Nino D’Angelo conclude a Pompei il tour ‘I miei meravigliosi anni ’80… bis!’

Sarà il 27 giugno 2026 all’Anfiteatro degli Scavi di Pompei l’ultimo, attesissimo capitolo de “I miei meravigliosi anni ’80… bis! – Palasport tour 2026”, il viaggio musicale con cui Nino D’Angelo festeggia mezzo secolo di carriera insieme al suo pubblico.

Una scelta tutt’altro che casuale. Pompei è un luogo che vibra di storia, arte e memoria collettiva, uno scenario unico al mondo che diventa il palcoscenico ideale per chiudere un tour dal forte valore simbolico ed emotivo. Un punto d’arrivo che ha il sapore della conquista, ma anche della gratitudine.

«Era un altro sogno – racconta Nino D’Angelo – ci stavo dietro da vent’anni: tutti i muri stanno cadendo. Pompei è un punto d’arrivo, un luogo di alta cultura dove arriva gente da tutto il mondo. Per me è come quando andai al Teatro di San Carlo.

I miei 50 anni di carriera si concluderanno in un posto meraviglioso, con una data voluta dalla gente. Non ci pensavo, sono molto felice: è una chiusura fortissima. Concludere il tour agli Scavi dell’Anfiteatro di Pompei sarà un’emozione immensa: cantare in un luogo così pieno di storia e bellezza è qualcosa che ho sempre desiderato. Sarà una serata speciale, da vivere insieme, con il cuore».

Parole che raccontano il peso e la dolcezza di un traguardo costruito passo dopo passo. Dopo gli straordinari successi del 2025 – tra tour sold out, trionfi estivi e riconoscimenti cinematografici – il cantautore napoletano torna nei grandi spazi live con uno spettacolo che promette di essere molto più di un concerto. Musica, immagini e racconto si intrecceranno in una narrazione intensa, capace di attraversare cinquant’anni di carriera: dagli esordi esplosivi degli anni ’80 fino ai brani più recenti, passando per le pagine significative degli anni ’90.

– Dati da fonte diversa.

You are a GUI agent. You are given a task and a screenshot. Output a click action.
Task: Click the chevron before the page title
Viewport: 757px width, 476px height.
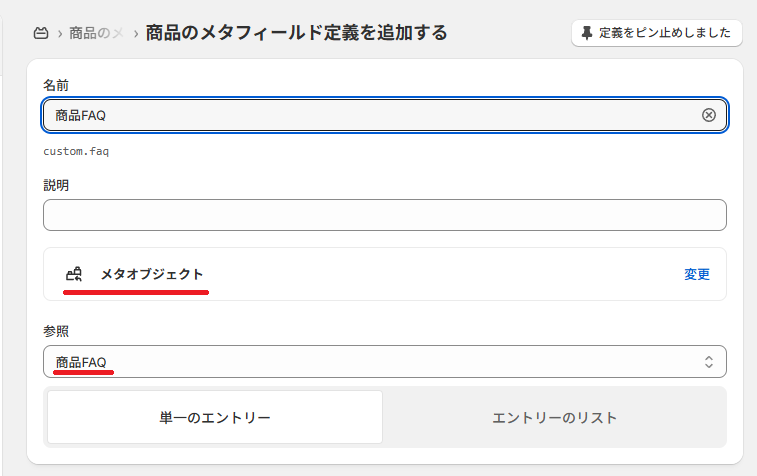pos(136,34)
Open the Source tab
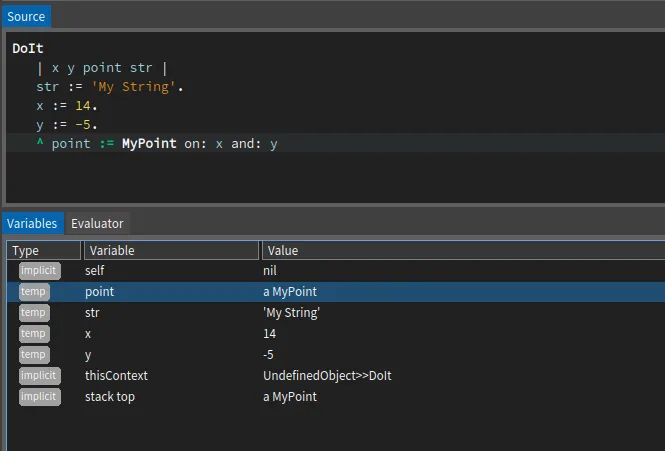This screenshot has height=451, width=665. (26, 16)
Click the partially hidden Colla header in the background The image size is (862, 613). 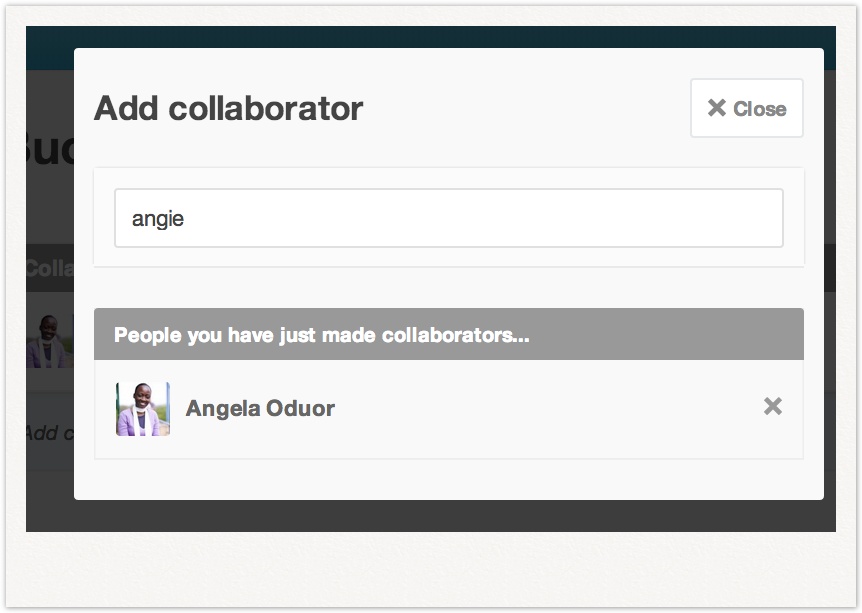[49, 268]
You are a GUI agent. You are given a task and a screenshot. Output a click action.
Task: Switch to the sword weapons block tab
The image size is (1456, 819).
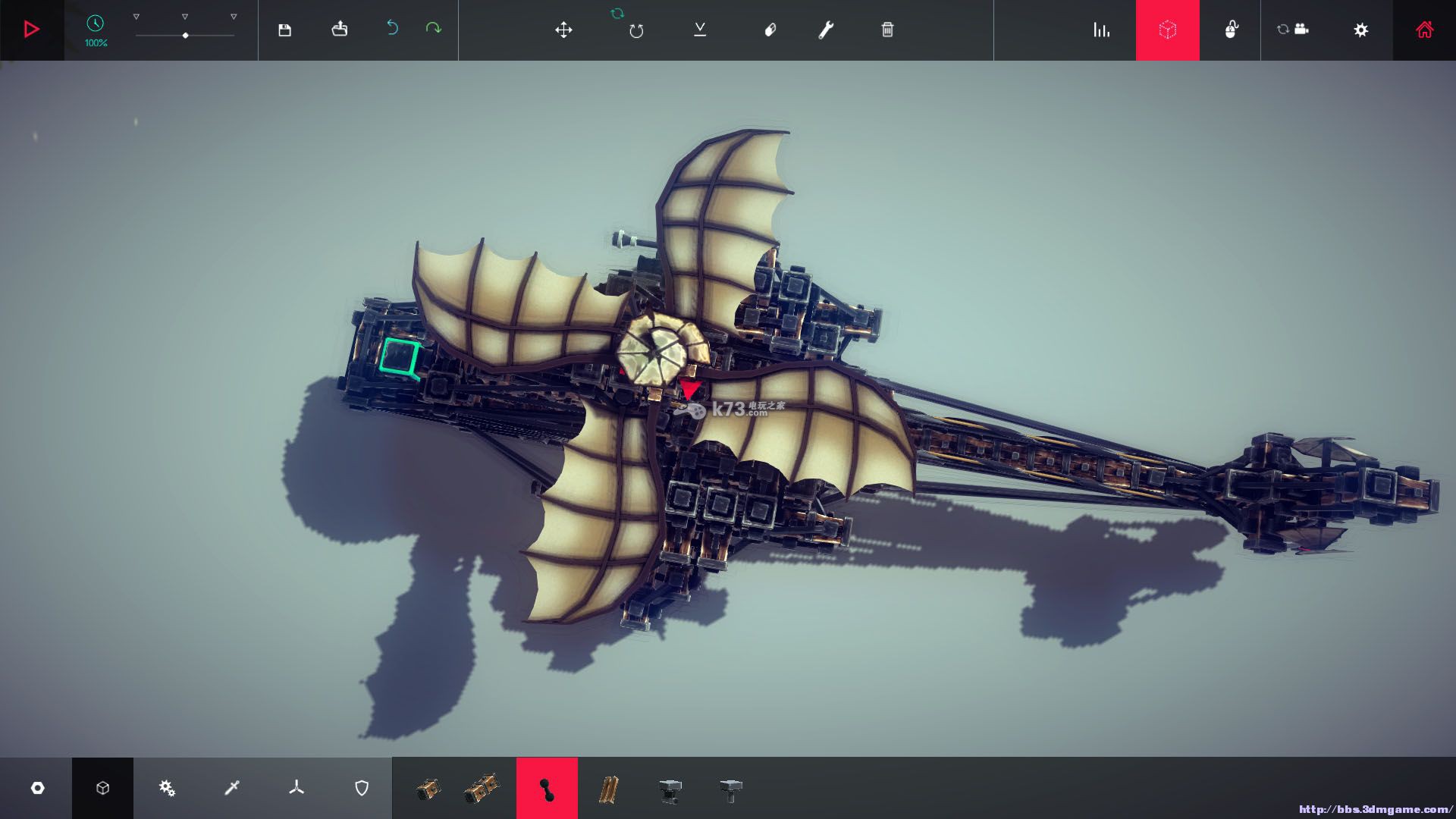click(232, 788)
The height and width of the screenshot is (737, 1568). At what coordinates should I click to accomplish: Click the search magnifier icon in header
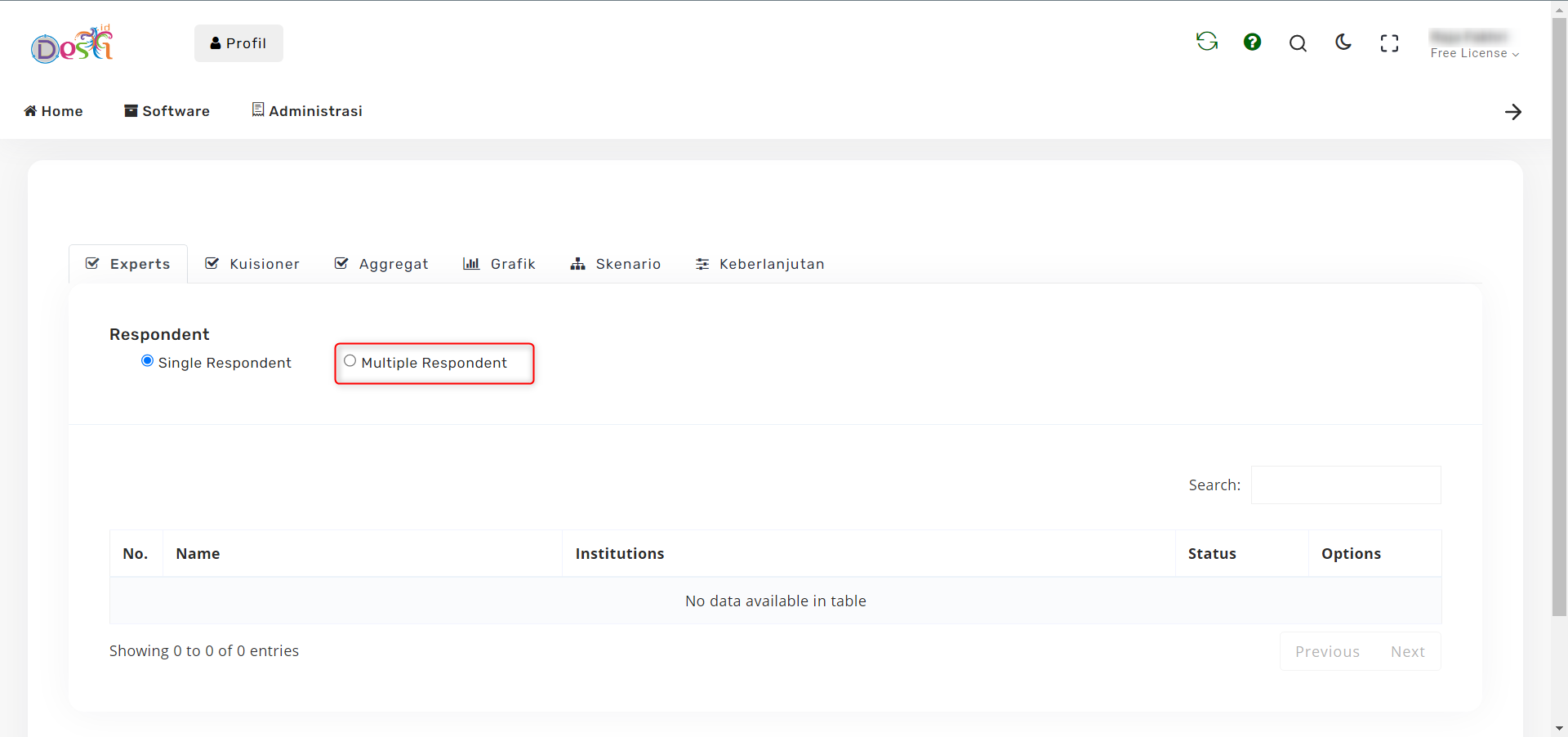coord(1298,43)
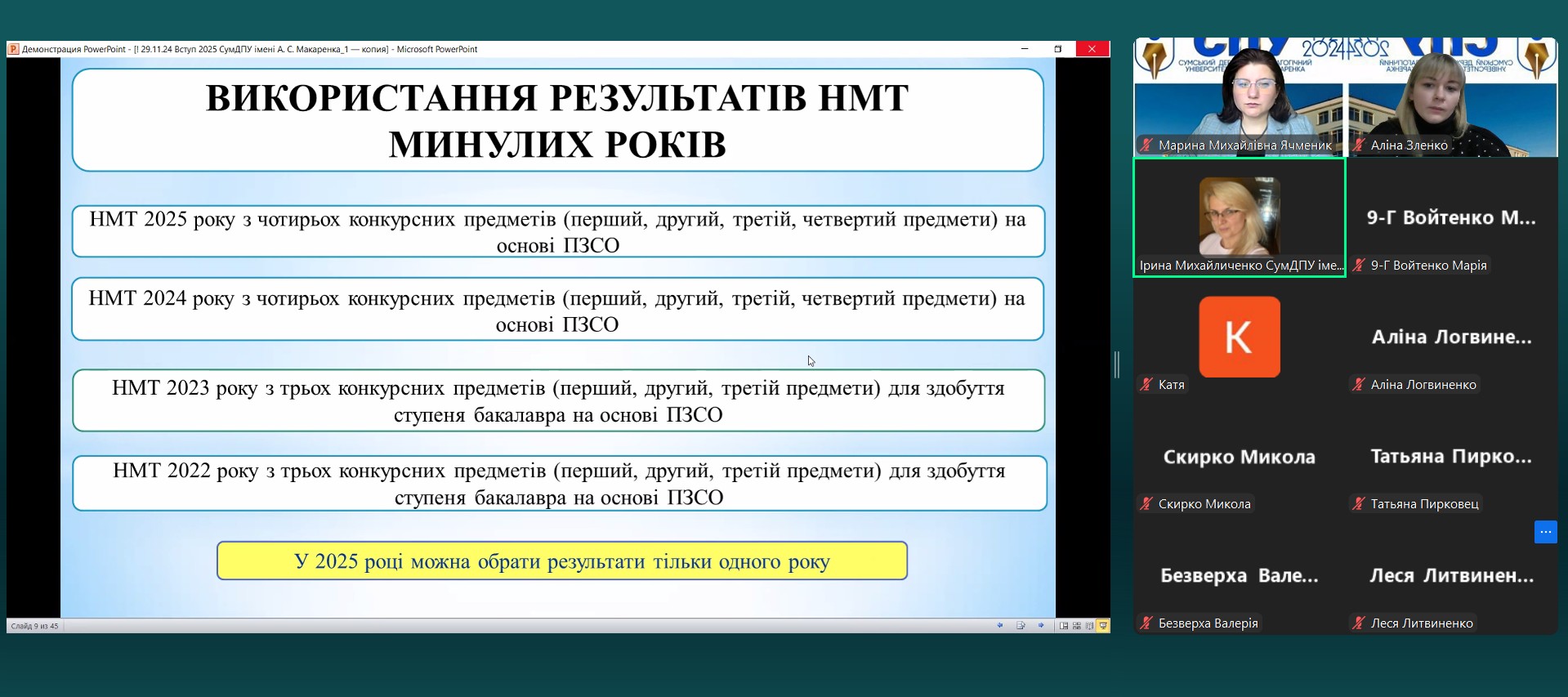
Task: Click the blue three-dots more options button
Action: pyautogui.click(x=1545, y=532)
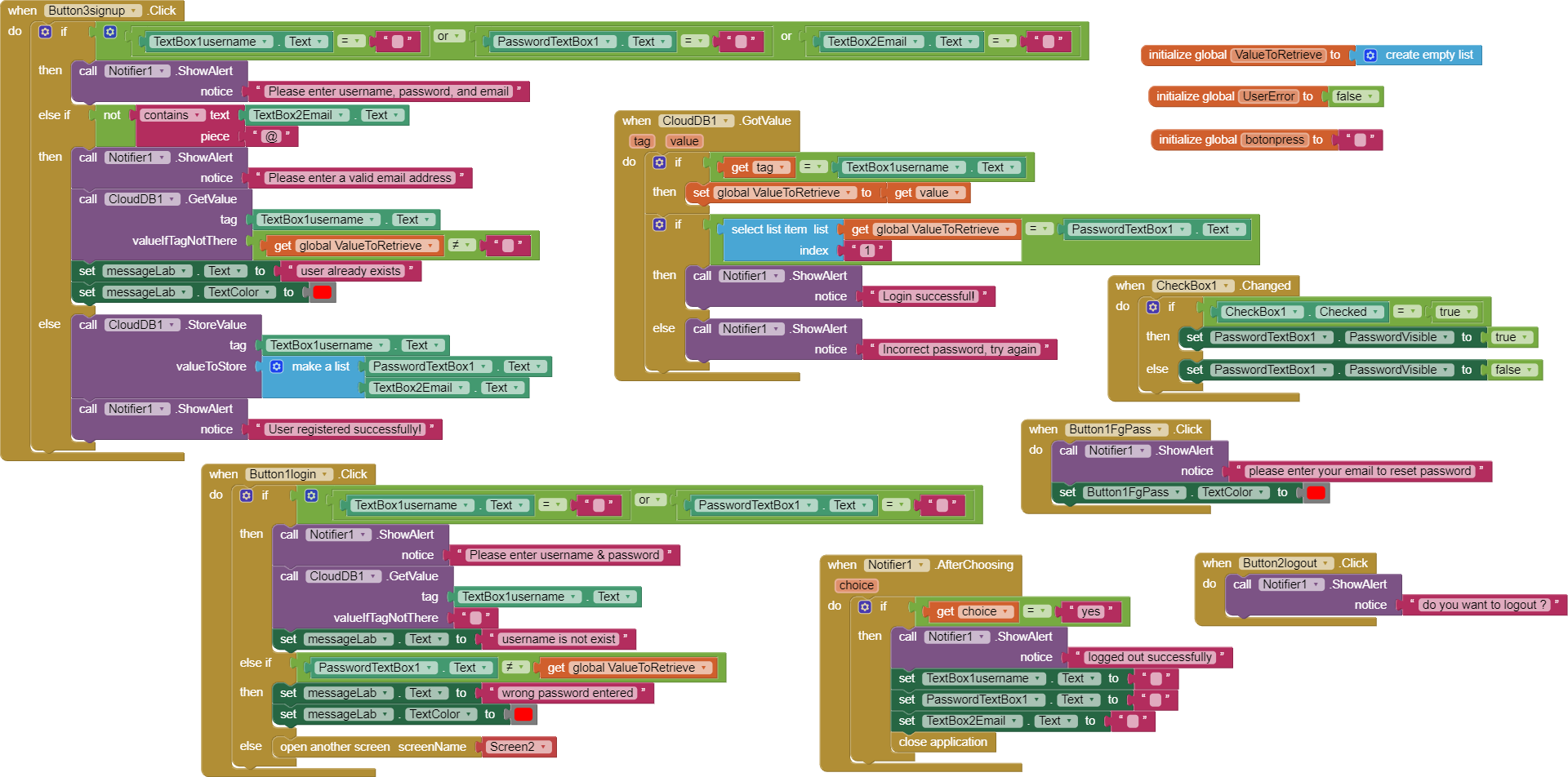
Task: Open mutator gear on make a list block
Action: click(x=277, y=366)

Prima del gran finale di Pompei, il tour toccherà alcuni dei principali palasport italiani: Catania (20 febbraio), Bari (5 marzo), Bologna (7 marzo), Milano (19 marzo) ed Eboli (11 aprile, già sold out). Una scaletta rinnovata accompagnerà il pubblico in un viaggio emotivo che celebra non solo un anniversario artistico, ma un legame profondo e mai interrotto con la sua gente.

E poi Pompei. Un luogo sospeso nel tempo per chiudere un cerchio iniziato mezzo secolo fa. Per Nino D’Angelo non è solo un concerto: è il coronamento di un sogno inseguito per vent’anni. È la conferma che la musica, quando nasce dal cuore, sa abbattere ogni muro.